WORK INSTRUCTION: Quote exactly, and only, the lines from the one with "Where should I" through the end of the listing.

DATA LISTING:
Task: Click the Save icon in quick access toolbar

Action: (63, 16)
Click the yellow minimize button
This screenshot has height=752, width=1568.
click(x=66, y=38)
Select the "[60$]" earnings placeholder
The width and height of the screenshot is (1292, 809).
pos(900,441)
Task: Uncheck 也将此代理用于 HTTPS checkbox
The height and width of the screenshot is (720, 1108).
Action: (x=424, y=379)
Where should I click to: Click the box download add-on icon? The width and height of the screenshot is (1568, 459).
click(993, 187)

RESPONSE BELOW:
Where should I click to: Click the box download add-on icon? The width and height of the screenshot is (1568, 459).
click(993, 187)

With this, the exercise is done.